What you will do: Count the lines in the material below that contain the string "value", and give only that number.
START Record excerpts
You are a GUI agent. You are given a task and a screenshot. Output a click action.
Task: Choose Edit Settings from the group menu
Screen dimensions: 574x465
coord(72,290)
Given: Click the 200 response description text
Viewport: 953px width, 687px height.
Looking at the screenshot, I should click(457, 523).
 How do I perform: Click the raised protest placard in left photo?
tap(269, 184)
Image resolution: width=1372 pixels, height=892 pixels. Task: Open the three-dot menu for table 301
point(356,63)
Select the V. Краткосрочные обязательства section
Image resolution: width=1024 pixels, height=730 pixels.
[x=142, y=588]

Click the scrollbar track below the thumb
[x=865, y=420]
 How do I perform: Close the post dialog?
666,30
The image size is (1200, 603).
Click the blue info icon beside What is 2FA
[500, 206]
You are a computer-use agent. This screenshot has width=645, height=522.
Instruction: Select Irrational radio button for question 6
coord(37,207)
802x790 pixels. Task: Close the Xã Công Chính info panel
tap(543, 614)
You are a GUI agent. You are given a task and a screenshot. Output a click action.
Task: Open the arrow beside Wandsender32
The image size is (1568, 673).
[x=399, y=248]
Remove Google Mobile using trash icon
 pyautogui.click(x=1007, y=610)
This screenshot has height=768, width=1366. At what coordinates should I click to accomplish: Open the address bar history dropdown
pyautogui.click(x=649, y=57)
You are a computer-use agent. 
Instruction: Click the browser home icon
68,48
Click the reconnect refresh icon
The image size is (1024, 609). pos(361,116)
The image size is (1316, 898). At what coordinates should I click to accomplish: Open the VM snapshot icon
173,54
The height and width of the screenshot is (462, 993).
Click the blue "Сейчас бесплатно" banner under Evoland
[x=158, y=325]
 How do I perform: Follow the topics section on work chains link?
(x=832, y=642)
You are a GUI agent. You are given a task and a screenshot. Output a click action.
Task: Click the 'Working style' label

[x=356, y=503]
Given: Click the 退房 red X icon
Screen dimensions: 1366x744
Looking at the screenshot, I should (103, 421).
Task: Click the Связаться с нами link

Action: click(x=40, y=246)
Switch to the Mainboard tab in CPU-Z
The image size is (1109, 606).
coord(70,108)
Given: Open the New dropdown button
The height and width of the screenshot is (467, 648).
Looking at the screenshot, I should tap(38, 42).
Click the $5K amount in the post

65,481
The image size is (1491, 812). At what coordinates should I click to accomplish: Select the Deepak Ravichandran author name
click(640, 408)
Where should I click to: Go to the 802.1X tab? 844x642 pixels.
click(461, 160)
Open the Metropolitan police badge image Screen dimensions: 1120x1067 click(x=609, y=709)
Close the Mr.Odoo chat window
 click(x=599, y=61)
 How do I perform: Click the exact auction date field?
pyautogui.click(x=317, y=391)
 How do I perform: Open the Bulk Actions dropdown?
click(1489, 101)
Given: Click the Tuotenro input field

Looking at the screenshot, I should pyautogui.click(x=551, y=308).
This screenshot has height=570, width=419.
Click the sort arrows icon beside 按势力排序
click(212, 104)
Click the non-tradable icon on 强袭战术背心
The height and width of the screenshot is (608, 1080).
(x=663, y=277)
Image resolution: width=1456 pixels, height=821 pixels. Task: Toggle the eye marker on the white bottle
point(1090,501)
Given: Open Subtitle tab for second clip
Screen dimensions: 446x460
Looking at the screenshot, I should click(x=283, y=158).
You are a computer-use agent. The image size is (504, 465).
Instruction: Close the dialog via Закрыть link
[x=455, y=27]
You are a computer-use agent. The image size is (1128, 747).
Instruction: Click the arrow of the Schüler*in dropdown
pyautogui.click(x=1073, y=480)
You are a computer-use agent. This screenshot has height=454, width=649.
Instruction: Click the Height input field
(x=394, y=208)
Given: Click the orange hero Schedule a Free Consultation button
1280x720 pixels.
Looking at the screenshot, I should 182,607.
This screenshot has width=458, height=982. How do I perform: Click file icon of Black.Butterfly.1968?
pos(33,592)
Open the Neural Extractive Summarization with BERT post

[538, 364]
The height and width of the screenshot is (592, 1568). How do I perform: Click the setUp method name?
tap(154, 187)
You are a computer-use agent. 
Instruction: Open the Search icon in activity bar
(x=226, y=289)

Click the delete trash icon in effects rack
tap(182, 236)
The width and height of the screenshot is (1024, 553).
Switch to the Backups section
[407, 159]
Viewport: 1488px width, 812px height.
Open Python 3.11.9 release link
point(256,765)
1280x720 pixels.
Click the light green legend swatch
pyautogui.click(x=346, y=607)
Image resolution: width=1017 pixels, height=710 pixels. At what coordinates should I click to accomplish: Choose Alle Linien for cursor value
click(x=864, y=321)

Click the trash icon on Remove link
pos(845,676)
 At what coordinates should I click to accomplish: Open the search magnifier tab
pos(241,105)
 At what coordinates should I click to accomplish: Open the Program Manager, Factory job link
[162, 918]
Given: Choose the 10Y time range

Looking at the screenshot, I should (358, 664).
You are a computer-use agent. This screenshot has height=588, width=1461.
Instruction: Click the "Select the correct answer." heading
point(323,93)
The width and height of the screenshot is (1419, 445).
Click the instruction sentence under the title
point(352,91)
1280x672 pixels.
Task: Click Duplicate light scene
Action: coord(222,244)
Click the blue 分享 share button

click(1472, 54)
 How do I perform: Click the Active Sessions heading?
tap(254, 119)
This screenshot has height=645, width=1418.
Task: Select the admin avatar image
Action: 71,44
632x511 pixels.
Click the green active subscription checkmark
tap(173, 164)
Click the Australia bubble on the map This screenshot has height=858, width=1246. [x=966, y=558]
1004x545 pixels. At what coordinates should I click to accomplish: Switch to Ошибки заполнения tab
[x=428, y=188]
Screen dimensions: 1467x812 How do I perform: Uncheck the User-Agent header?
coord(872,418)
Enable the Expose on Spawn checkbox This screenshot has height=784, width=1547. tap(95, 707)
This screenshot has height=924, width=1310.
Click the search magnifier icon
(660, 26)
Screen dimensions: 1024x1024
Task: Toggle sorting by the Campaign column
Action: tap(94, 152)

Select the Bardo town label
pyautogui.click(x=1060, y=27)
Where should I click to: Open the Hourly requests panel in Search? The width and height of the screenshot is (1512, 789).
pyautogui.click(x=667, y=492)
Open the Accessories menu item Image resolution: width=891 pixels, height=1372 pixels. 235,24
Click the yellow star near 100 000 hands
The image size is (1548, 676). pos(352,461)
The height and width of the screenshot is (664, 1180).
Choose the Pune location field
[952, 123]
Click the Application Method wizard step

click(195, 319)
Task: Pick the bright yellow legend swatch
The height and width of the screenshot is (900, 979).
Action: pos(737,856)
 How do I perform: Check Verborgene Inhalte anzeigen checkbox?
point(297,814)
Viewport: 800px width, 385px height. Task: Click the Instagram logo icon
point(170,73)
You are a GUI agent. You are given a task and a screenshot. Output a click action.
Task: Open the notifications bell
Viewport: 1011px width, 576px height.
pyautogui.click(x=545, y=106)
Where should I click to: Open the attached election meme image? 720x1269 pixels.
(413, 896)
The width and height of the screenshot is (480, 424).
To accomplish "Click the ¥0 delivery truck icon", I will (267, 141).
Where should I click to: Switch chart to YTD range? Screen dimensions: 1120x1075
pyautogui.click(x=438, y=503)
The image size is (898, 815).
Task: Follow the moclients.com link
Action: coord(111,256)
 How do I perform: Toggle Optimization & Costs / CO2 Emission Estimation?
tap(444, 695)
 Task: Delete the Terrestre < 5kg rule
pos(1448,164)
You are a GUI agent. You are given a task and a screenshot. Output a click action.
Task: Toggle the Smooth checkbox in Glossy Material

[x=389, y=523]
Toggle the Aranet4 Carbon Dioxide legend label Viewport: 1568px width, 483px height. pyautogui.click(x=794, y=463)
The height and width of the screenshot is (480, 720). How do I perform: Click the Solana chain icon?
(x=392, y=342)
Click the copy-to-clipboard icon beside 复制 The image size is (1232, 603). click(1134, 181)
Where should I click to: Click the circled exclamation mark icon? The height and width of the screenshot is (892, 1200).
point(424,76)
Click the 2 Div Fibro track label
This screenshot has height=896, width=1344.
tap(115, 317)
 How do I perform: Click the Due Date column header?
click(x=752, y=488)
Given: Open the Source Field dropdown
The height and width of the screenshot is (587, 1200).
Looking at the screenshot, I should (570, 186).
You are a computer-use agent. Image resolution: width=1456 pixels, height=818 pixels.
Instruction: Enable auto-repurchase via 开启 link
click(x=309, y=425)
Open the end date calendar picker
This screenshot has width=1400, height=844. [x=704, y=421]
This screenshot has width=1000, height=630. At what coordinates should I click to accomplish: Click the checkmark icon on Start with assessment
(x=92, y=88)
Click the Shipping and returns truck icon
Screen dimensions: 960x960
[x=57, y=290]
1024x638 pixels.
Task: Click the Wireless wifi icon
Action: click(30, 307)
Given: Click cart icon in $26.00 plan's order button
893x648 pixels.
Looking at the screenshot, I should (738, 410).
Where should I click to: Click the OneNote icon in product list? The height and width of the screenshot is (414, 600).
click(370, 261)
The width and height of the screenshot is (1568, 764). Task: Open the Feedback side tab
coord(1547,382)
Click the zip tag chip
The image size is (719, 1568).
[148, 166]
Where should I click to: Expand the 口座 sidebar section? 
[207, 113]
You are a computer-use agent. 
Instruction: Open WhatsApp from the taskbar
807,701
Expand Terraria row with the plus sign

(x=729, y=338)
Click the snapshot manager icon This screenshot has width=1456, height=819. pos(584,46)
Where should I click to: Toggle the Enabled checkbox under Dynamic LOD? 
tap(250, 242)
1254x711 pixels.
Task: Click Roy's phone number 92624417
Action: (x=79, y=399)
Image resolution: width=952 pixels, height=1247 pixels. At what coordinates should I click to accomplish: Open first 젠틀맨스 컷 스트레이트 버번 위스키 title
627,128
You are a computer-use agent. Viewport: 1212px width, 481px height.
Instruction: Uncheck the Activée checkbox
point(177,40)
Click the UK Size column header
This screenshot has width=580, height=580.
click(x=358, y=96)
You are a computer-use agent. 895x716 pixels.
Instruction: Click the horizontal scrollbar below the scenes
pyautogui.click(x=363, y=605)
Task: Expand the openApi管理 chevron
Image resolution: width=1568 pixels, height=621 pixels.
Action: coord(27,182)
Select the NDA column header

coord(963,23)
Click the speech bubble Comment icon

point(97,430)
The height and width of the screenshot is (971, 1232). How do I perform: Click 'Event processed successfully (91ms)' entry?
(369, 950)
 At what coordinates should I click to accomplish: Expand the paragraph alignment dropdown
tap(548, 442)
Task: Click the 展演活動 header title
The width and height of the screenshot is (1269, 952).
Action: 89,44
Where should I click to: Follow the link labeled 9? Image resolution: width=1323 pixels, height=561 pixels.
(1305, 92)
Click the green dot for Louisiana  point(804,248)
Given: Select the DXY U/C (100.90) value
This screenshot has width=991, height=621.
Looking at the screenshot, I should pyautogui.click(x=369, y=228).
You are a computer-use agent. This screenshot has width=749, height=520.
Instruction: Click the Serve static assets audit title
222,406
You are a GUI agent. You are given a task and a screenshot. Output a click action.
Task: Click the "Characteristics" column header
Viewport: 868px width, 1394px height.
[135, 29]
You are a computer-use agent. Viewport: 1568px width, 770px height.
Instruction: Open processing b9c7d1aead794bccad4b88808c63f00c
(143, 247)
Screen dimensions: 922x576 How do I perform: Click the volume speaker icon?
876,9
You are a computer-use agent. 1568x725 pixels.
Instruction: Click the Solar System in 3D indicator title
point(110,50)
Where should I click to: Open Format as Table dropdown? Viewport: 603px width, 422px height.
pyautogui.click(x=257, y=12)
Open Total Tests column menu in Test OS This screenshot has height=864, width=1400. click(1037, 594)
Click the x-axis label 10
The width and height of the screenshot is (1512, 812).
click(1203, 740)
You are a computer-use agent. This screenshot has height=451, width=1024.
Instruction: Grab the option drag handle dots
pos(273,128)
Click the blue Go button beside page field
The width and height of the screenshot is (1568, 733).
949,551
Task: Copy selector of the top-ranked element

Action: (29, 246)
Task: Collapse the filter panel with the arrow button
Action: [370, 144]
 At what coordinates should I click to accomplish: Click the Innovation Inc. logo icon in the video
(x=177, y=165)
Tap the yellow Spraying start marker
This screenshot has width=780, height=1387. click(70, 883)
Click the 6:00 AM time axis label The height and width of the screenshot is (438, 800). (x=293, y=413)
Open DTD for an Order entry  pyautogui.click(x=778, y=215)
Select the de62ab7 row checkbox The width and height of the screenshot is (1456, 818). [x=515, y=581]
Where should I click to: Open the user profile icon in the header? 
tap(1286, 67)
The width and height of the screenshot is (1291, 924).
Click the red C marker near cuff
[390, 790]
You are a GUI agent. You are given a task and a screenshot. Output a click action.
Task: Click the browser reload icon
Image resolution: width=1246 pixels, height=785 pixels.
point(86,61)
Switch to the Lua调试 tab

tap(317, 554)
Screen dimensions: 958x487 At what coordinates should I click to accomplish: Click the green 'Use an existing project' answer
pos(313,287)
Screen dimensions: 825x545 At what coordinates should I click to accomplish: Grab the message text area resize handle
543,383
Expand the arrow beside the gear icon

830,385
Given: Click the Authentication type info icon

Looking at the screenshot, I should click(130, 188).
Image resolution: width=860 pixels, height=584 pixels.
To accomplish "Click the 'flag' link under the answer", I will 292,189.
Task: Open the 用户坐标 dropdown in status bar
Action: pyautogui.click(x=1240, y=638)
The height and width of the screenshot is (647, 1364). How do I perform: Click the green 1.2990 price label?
END Record excerpts
Reply: 2